Scholars exploring the dynamic processes of clinical supervision and entrustment will perhaps always look up from their work and find themselves in the land of “it depends”, between the proverbial rock (of linearity) and the hard place (of nonlinearity). What do we do with this? Let’s return to the butterfly’s wing, that famous icon of chaos theory. Back in 1972, a professor at MIT asked, “Does the flap of a butterfly’s wings in Brazil set off a tornado in Texas?” (from Edward U. Lorenz, Professor of Meteorology, Massachusetts Institute of Technology, Cambridge, 1972). The butterfly’s wing is a trigger, but not in the way that Gilchrist et al. conceptualize. In their work, a trigger is a visible or audible cue to which the supervisor is observed to respond in a linear fashion. The butterfly’s wing, by contrast, is an invisible, inaudible trigger: it happens in Brazil, so the tornado victims in Texas cannot respond. We would encourage extending Gilchrist et al.’s trigger concept to include nonlinear triggers—to include butterfly’s wings. This conceptualization might help us to explore supervisory responses for which there is no visible or audible cue. How do we understand those responses? Are they triggerless? Or are supervisors responding to invisible, inaudible cues? And if they are, are there ways for us to render those cues visible and audible—to supervisors, and to researchers?

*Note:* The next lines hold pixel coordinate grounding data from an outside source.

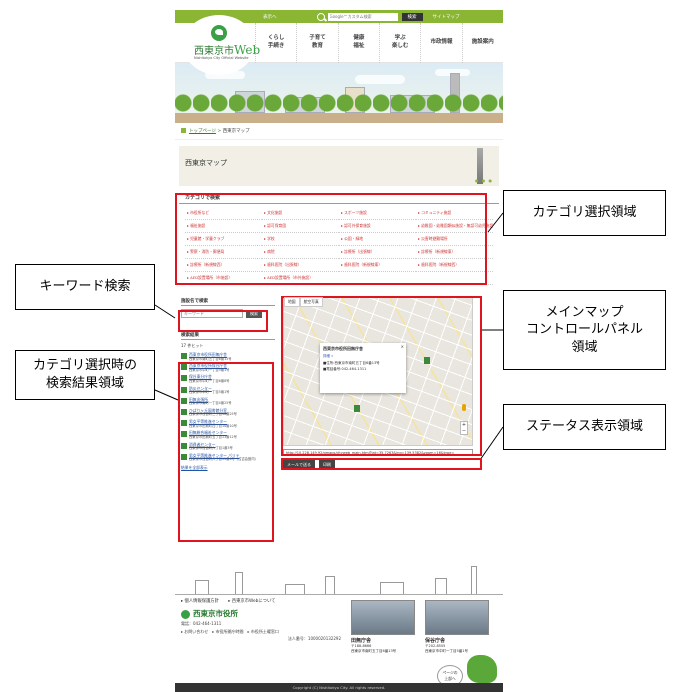 The height and width of the screenshot is (692, 680). Describe the element at coordinates (192, 346) in the screenshot. I see `results-hit-count: 17 件ヒット` at that location.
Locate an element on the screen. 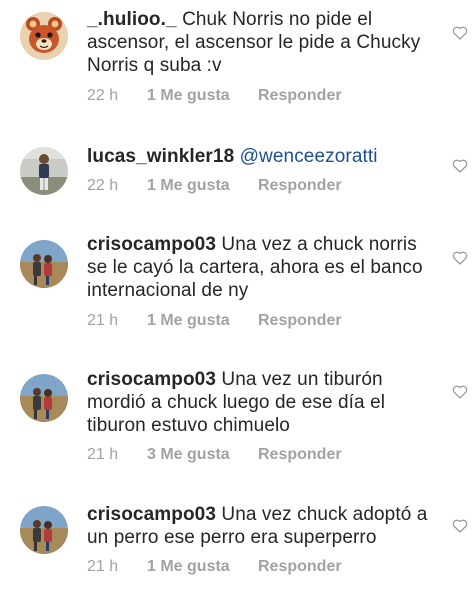 The image size is (476, 589). likes-count-link: 3 Me gusta is located at coordinates (188, 455).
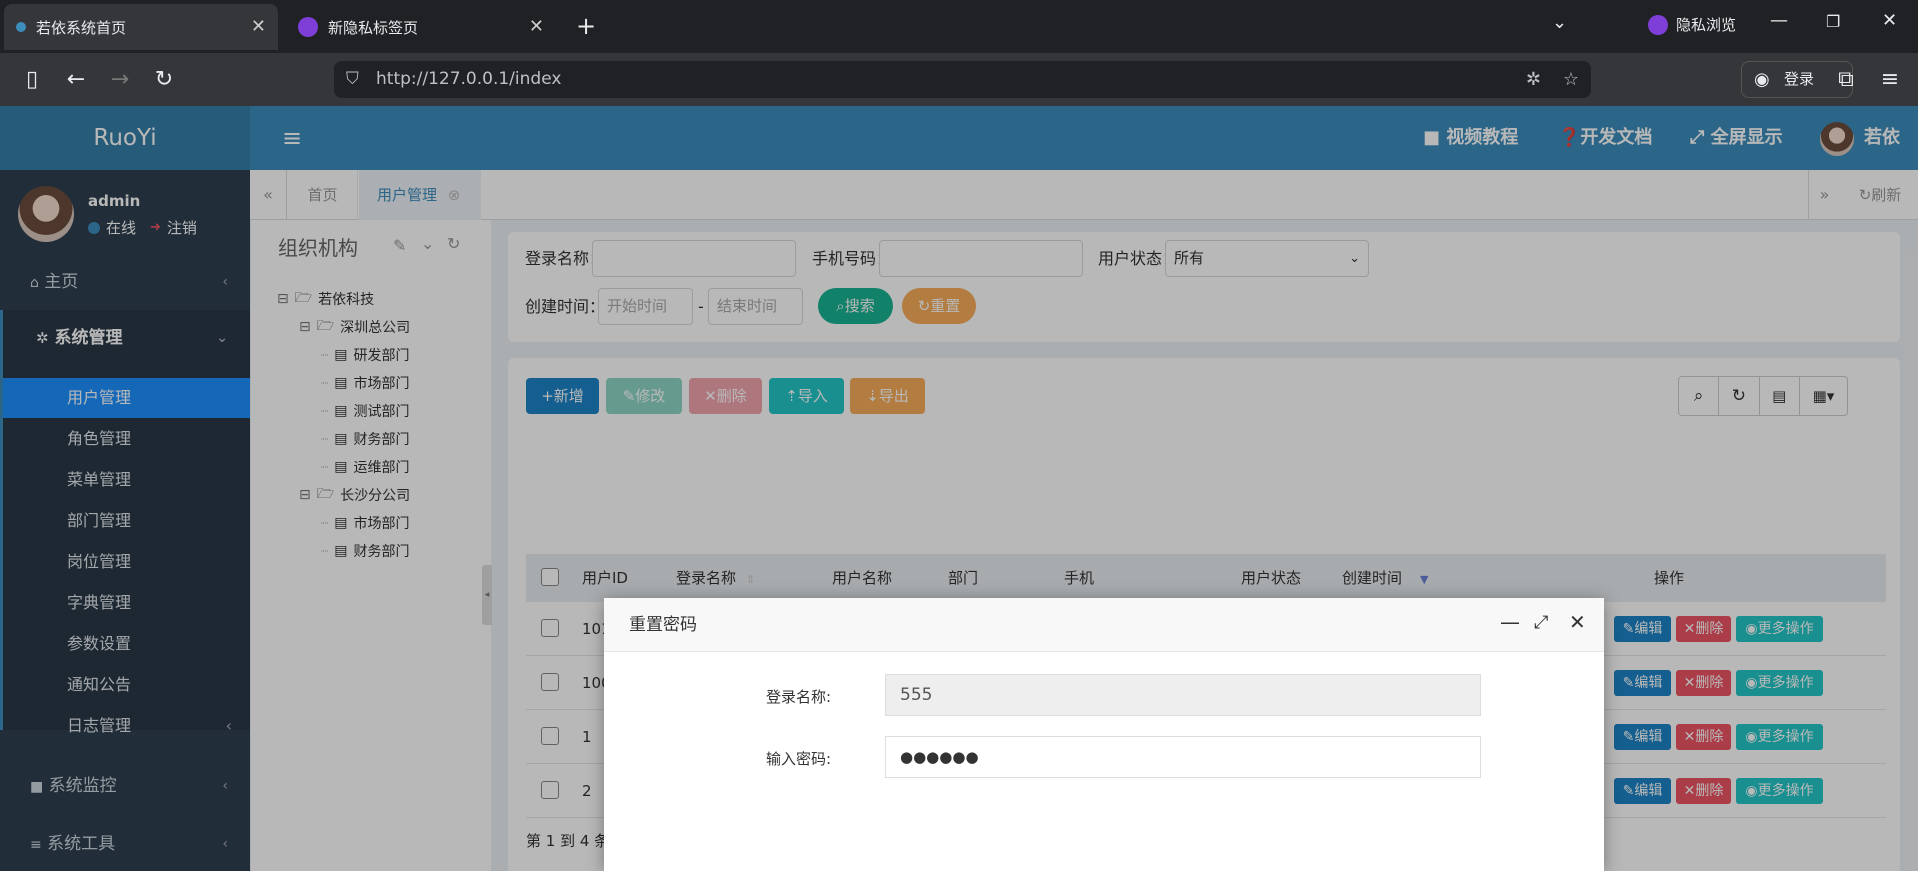 The height and width of the screenshot is (871, 1918). I want to click on close-icon: ✕, so click(1578, 622).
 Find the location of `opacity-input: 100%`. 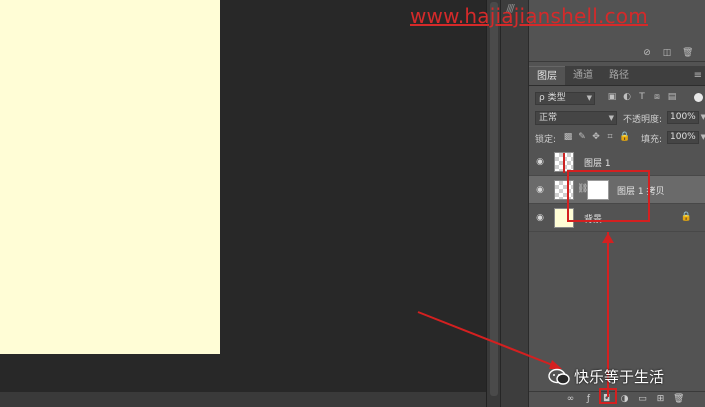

Such questions could help us to push ourselves to deepen our exploration at the crossroads of linearity and nonlinearity. Not least, they could position us to explore the implications of nonlinearity, of “it depends” phenomenon, for both trainee learning and patient safety. If a mere flap of a butterfly’s wing can change the nature of clinical supervision, then how can we guarantee optimal trainee learning and patient safety? We cannot, unless our research advances to make these small disturbances recognizable and provide a new language for talking about them. What appears as chaos, as unpredictable in any single study, may present itself as an emergent pattern if we can step back and take a wider view. We should not, however, expect that pattern to be linear. Nonlinearity may be uncomfortable for us, but we must challenge ourselves to describe these dynamic phenomena without slipping into linear assumptions.